Usain Bolt at the Olympic Games 2012

Usain Bolt, one of the most iconic figures of the London Olympics 2012

More than 10,000 athletes from 204 nations competed at the Olympic Games in London in 2012, the XXX (30th) Olympiad. It ran from 27 July to the 12 August. Athletes from around the world praised the London Games as the best ever.

The Olympic Games of 2012 became the first Olympics at which every sport had female competitors.

The official motto of these Games was “Inspire a generation”. They certainly did that!

Sir Chris Hoy at the Olympic Games 2012

Sir Chris Hoy, winner of six gold medals at the Olympic Games 2012

Sir Chris Hoy brought his gold medal tally up to six, even surpassing Sir Steve Redgrave’s haul of five golds (although Redgrave’s five golds were won at five successive Olympics, from 1984-2000, an achievement that may never be topped). Jessica Ennis, the poster girl of the GBR team, performed magnificently and won the women’s pentathlon, becoming one of the world’s most successful female athletes.

Other top performers at the Olympic Games in London included Mo Farah, Usain Bolt, Michael Phelps, Nicola Adams (who won women’s boxing’s first ever gold medal), Bradley Wiggins, and the list goes on and on.

Michael Phelps’ medal haul

Michel Phelps, at the Olympic  Games 2012

Michel Phelps, the most successful Olympic athlete ever

Michael Phelps is the most decorated Olympic athlete of all time, having won 22 medals in all. His haul includes 18 gold, two silver, and two bronze. At the Olympic Games 2012, Phelps won four gold and two silver medals, making him the most successful athlete of the Games for the third Olympics in a row.

Across the three major international long-course competitions (the Olympic Games, the World Championships, and the Pan Pacific), he has won an astonishing 71 medals, 57 of which are gold!

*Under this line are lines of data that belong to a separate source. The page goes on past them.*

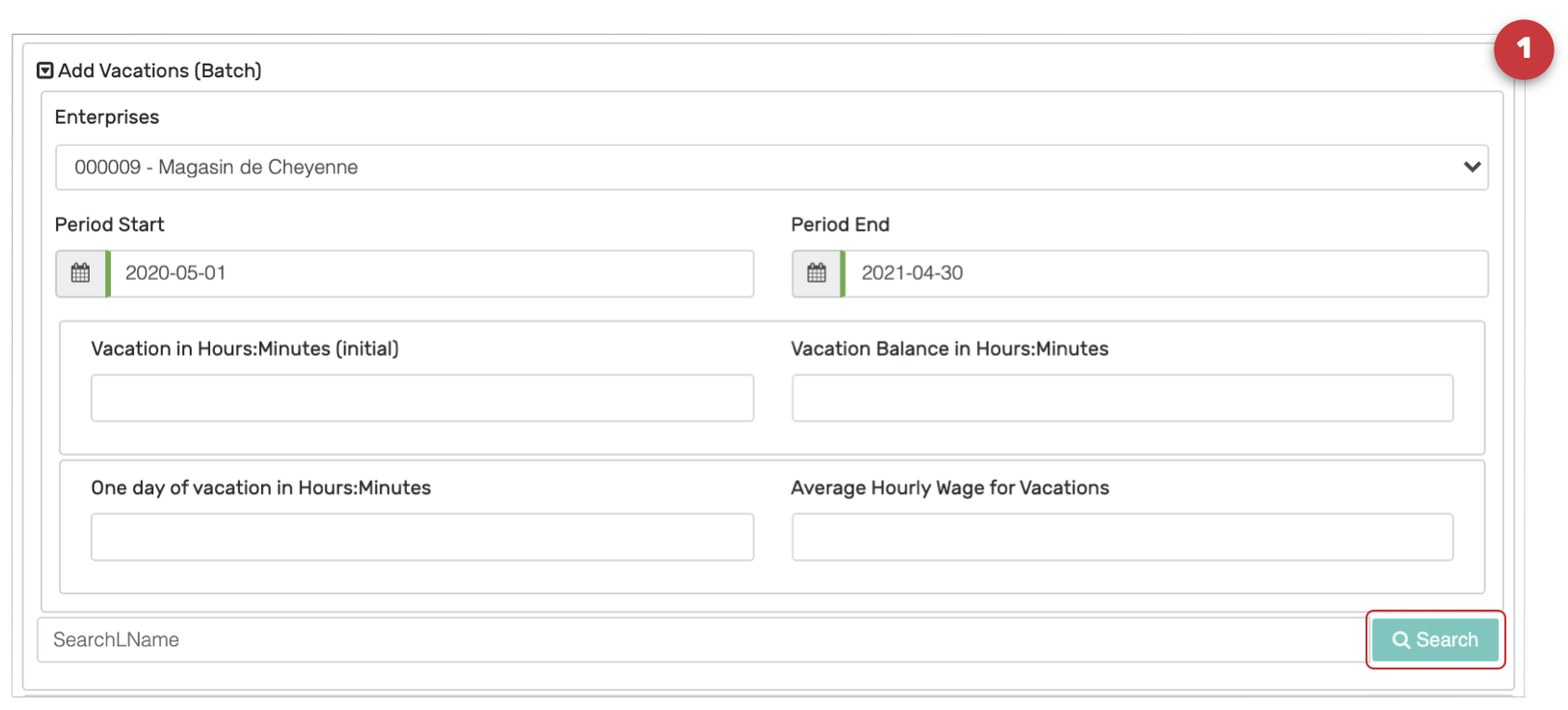1568x710 pixels.
Task: Focus the Vacation in Hours:Minutes (initial) field
Action: 422,397
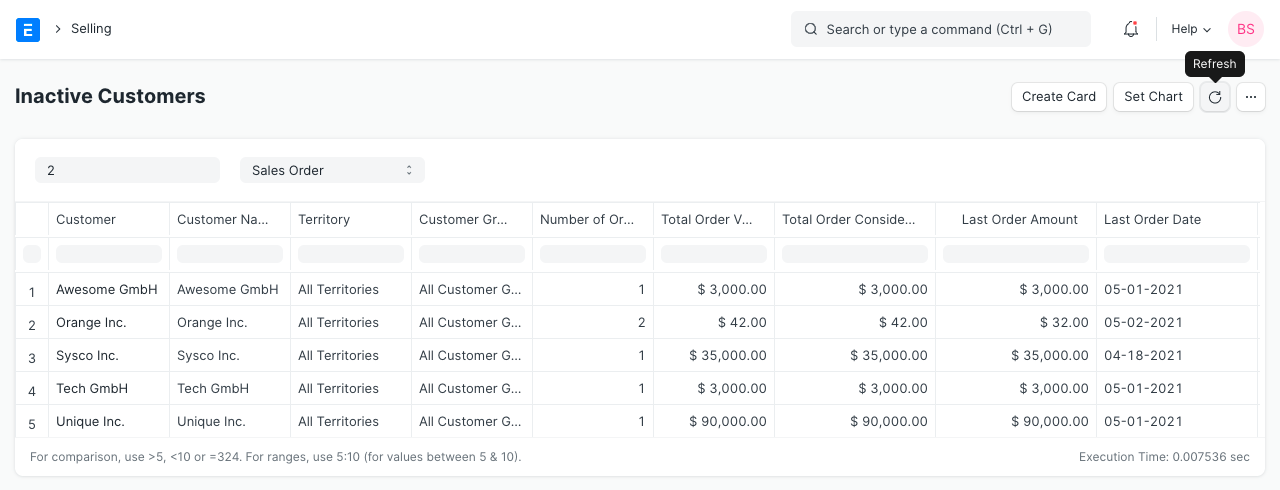Open the BS user avatar menu
Screen dimensions: 1280x490
[1245, 29]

He’s at it again! I’ll update this entry once the Rio Games have finished.

 The Olympic Games in summer and winter

Summer and Winter games were always held the same year, till 1994 when they were spaced two years apart (and from then on).

The Olympic Games in ancient Greece

The Olympic Games that was first memorialised by written records was in 776 BC, although it is generally accepted that the Games had been going on for some time prior to that. Apparently, there was only one event at the time (the stade), a race of about 192 metres, which was the length of the track at Olympia. The modern word ‘stadium’ derives from the name of this track.

The Olympic Games steadily developed and continued to be celebrated every ‘olympiad’ (a period of four years) for well over 1,000 years. The Roman emperor Theodosius I (a Christian) abolished the Games in 393 AD because of their supposed pagan influences.

Baron Pierre de Coubertin, who inspired the Olympic Games of modern times

Baron Pierre de Coubertin, the inspiration behind the modern Olympics

The Games saw a revival in the late 19th century, spurred on by a young French aristocrat, Baron Pierre de Coubertin. After several years of failing to inspire enough interest in his proposals, Coubertin finally got his ideas accepted and the first modern Olympics was eventually organised, and took place in 1896. You may want to read an interesting article about the Baron and his drive to revive the Olympic Games.

The Olympic Games of 1896 was staged in Athens, the site of the original Games, and it was based on the concept of fair competition, the idea that it was more important to compete than to win, and the hope that it would foster brotherhood among nations.

Since 1896 the Olympic Games has been cancelled only three times, once in 1916, due to World War I, and twice in the 1940s (1940 and 1944), due to World War II.